Copy the entries out again in full.

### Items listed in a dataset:

_ _ _ _ _

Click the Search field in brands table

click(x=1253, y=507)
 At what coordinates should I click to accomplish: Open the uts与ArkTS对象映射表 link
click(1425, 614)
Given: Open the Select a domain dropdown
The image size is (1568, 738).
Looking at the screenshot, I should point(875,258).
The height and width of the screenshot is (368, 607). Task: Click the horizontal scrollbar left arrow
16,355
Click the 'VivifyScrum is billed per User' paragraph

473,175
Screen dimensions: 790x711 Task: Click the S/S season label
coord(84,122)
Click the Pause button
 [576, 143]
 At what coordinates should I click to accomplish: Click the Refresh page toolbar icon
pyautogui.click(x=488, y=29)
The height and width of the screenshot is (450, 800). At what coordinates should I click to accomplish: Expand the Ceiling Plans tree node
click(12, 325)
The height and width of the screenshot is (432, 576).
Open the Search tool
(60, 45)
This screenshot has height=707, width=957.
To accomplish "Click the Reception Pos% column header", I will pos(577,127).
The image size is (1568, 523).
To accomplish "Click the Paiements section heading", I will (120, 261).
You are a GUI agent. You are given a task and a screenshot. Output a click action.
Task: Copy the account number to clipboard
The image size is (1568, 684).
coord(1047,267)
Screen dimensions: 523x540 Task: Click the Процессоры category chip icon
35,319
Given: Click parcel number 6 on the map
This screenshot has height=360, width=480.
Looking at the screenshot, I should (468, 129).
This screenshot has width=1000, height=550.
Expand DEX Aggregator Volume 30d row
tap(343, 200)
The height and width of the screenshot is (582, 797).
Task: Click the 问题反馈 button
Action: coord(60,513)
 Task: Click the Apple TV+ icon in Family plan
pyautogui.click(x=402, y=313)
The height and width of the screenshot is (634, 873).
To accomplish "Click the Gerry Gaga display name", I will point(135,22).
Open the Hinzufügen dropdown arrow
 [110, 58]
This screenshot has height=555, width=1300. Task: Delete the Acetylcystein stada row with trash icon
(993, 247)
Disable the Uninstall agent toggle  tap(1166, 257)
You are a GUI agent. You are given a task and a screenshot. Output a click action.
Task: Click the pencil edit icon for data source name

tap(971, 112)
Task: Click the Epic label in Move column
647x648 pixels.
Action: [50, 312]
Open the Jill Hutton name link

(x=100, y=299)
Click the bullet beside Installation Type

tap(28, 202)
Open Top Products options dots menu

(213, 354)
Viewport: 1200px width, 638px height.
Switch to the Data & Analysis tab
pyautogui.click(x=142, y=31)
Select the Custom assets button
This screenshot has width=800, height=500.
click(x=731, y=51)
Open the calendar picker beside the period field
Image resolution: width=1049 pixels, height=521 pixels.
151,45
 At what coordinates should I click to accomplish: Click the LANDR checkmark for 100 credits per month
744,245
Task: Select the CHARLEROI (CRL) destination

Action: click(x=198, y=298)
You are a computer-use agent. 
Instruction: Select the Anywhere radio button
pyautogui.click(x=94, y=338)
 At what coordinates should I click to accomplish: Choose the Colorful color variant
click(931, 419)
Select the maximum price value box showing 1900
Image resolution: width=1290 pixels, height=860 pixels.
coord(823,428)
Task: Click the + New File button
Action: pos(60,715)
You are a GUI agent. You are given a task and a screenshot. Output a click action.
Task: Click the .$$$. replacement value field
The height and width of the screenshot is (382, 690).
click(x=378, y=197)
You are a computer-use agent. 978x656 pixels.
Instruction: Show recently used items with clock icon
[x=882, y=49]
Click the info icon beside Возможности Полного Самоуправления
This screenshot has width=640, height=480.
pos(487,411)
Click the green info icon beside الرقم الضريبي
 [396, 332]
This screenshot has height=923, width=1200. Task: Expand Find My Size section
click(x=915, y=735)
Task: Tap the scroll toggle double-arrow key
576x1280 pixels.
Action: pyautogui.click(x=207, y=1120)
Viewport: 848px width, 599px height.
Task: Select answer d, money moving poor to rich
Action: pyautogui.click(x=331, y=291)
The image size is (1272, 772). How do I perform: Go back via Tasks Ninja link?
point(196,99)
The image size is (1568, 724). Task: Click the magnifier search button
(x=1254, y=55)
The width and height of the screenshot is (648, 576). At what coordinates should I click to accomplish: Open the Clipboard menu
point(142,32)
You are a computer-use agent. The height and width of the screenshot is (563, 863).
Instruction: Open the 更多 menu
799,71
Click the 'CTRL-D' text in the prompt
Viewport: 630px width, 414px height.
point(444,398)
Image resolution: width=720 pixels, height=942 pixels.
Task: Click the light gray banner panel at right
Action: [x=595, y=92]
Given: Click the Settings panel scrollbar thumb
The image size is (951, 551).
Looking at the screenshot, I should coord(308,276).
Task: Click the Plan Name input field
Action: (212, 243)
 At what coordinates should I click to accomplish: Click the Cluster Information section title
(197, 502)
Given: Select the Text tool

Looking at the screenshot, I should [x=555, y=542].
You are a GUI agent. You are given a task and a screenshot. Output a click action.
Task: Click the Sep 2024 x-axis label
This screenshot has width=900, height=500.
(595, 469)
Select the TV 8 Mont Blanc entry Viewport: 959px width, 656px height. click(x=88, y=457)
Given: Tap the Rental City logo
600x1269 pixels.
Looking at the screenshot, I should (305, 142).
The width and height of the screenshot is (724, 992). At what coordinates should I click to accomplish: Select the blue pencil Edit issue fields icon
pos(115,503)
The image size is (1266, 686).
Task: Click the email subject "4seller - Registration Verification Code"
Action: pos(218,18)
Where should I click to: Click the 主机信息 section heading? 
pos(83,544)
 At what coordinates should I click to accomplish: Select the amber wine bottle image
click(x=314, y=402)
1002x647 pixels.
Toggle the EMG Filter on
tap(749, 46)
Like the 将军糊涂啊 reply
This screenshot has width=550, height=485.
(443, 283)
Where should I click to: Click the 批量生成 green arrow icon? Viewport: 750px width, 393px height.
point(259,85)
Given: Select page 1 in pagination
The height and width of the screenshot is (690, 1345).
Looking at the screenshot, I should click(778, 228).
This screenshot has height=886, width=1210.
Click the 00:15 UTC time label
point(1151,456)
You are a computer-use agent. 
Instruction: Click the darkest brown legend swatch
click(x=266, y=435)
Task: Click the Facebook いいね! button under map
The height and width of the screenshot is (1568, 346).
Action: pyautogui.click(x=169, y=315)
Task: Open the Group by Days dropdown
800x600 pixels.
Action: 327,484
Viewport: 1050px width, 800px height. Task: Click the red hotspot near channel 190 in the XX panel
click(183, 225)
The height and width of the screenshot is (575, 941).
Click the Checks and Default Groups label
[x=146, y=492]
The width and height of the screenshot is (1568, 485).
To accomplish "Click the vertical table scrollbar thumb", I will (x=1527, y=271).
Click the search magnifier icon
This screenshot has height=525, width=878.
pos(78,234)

_ _ _ _ _

### Task solution:
Click the Search field in brands table

click(x=1253, y=507)
 At what coordinates should I click to accomplish: Open the uts与ArkTS对象映射表 link
click(1425, 614)
Given: Open the Select a domain dropdown
The image size is (1568, 738).
Looking at the screenshot, I should point(875,258).
The height and width of the screenshot is (368, 607). Task: Click the horizontal scrollbar left arrow
16,355
Click the 'VivifyScrum is billed per User' paragraph

473,175
Screen dimensions: 790x711 Task: Click the S/S season label
coord(84,122)
Click the Pause button
 [576, 143]
 At what coordinates should I click to accomplish: Click the Refresh page toolbar icon
pyautogui.click(x=488, y=29)
The height and width of the screenshot is (450, 800). At what coordinates should I click to accomplish: Expand the Ceiling Plans tree node
click(12, 325)
The height and width of the screenshot is (432, 576).
Open the Search tool
(60, 45)
This screenshot has height=707, width=957.
To accomplish "Click the Reception Pos% column header", I will pos(577,127).
The image size is (1568, 523).
To accomplish "Click the Paiements section heading", I will (120, 261).
You are a GUI agent. You are given a task and a screenshot. Output a click action.
Task: Copy the account number to clipboard
The image size is (1568, 684).
coord(1047,267)
Screen dimensions: 523x540 Task: Click the Процессоры category chip icon
35,319
Given: Click parcel number 6 on the map
This screenshot has height=360, width=480.
Looking at the screenshot, I should (468, 129).
This screenshot has width=1000, height=550.
Expand DEX Aggregator Volume 30d row
tap(343, 200)
The height and width of the screenshot is (582, 797).
Task: Click the 问题反馈 button
Action: coord(60,513)
 Task: Click the Apple TV+ icon in Family plan
pyautogui.click(x=402, y=313)
The height and width of the screenshot is (634, 873).
To accomplish "Click the Gerry Gaga display name", I will point(135,22).
Open the Hinzufügen dropdown arrow
 [110, 58]
This screenshot has height=555, width=1300. Task: Delete the Acetylcystein stada row with trash icon
(993, 247)
Disable the Uninstall agent toggle  tap(1166, 257)
You are a GUI agent. You are given a task and a screenshot. Output a click action.
Task: Click the pencil edit icon for data source name

tap(971, 112)
Task: Click the Epic label in Move column
647x648 pixels.
Action: [50, 312]
Open the Jill Hutton name link

(x=100, y=299)
Click the bullet beside Installation Type

tap(28, 202)
Open Top Products options dots menu

(213, 354)
Viewport: 1200px width, 638px height.
Switch to the Data & Analysis tab
pyautogui.click(x=142, y=31)
Select the Custom assets button
This screenshot has width=800, height=500.
click(x=731, y=51)
Open the calendar picker beside the period field
Image resolution: width=1049 pixels, height=521 pixels.
151,45
 At what coordinates should I click to accomplish: Click the LANDR checkmark for 100 credits per month
744,245
Task: Select the CHARLEROI (CRL) destination

Action: click(x=198, y=298)
You are a computer-use agent. 
Instruction: Select the Anywhere radio button
pyautogui.click(x=94, y=338)
 At what coordinates should I click to accomplish: Choose the Colorful color variant
click(931, 419)
Select the maximum price value box showing 1900
Image resolution: width=1290 pixels, height=860 pixels.
coord(823,428)
Task: Click the + New File button
Action: pos(60,715)
You are a GUI agent. You are given a task and a screenshot. Output a click action.
Task: Click the .$$$. replacement value field
The height and width of the screenshot is (382, 690).
click(x=378, y=197)
You are a computer-use agent. 978x656 pixels.
Instruction: Show recently used items with clock icon
[x=882, y=49]
Click the info icon beside Возможности Полного Самоуправления
This screenshot has width=640, height=480.
pos(487,411)
Click the green info icon beside الرقم الضريبي
 [396, 332]
This screenshot has height=923, width=1200. Task: Expand Find My Size section
click(x=915, y=735)
Task: Tap the scroll toggle double-arrow key
576x1280 pixels.
Action: pyautogui.click(x=207, y=1120)
Viewport: 848px width, 599px height.
Task: Select answer d, money moving poor to rich
Action: pyautogui.click(x=331, y=291)
The image size is (1272, 772). How do I perform: Go back via Tasks Ninja link?
point(196,99)
The image size is (1568, 724). Task: Click the magnifier search button
(x=1254, y=55)
The width and height of the screenshot is (648, 576). At what coordinates should I click to accomplish: Open the Clipboard menu
point(142,32)
You are a computer-use agent. The height and width of the screenshot is (563, 863).
Instruction: Open the 更多 menu
799,71
Click the 'CTRL-D' text in the prompt
Viewport: 630px width, 414px height.
point(444,398)
Image resolution: width=720 pixels, height=942 pixels.
Task: Click the light gray banner panel at right
Action: [x=595, y=92]
Given: Click the Settings panel scrollbar thumb
The image size is (951, 551).
Looking at the screenshot, I should coord(308,276).
Task: Click the Plan Name input field
Action: (212, 243)
 At what coordinates should I click to accomplish: Click the Cluster Information section title
(197, 502)
Given: Select the Text tool

Looking at the screenshot, I should [x=555, y=542].
You are a GUI agent. You are given a task and a screenshot. Output a click action.
Task: Click the Sep 2024 x-axis label
This screenshot has width=900, height=500.
(595, 469)
Select the TV 8 Mont Blanc entry Viewport: 959px width, 656px height. click(x=88, y=457)
Given: Tap the Rental City logo
600x1269 pixels.
Looking at the screenshot, I should (305, 142).
The width and height of the screenshot is (724, 992). At what coordinates should I click to accomplish: Select the blue pencil Edit issue fields icon
pos(115,503)
The image size is (1266, 686).
Task: Click the email subject "4seller - Registration Verification Code"
Action: pos(218,18)
Where should I click to: Click the 主机信息 section heading? 
pos(83,544)
 At what coordinates should I click to accomplish: Select the amber wine bottle image
click(x=314, y=402)
1002x647 pixels.
Toggle the EMG Filter on
tap(749, 46)
Like the 将军糊涂啊 reply
This screenshot has width=550, height=485.
(443, 283)
Where should I click to: Click the 批量生成 green arrow icon? Viewport: 750px width, 393px height.
point(259,85)
Given: Select page 1 in pagination
The height and width of the screenshot is (690, 1345).
Looking at the screenshot, I should click(778, 228).
This screenshot has height=886, width=1210.
Click the 00:15 UTC time label
point(1151,456)
You are a computer-use agent. 
Instruction: Click the darkest brown legend swatch
click(x=266, y=435)
Task: Click the Facebook いいね! button under map
The height and width of the screenshot is (1568, 346).
Action: pyautogui.click(x=169, y=315)
Task: Open the Group by Days dropdown
800x600 pixels.
Action: 327,484
Viewport: 1050px width, 800px height. Task: Click the red hotspot near channel 190 in the XX panel
click(183, 225)
The height and width of the screenshot is (575, 941).
Click the Checks and Default Groups label
[x=146, y=492]
The width and height of the screenshot is (1568, 485).
To accomplish "Click the vertical table scrollbar thumb", I will (x=1527, y=271).
Click the search magnifier icon
This screenshot has height=525, width=878.
pos(78,234)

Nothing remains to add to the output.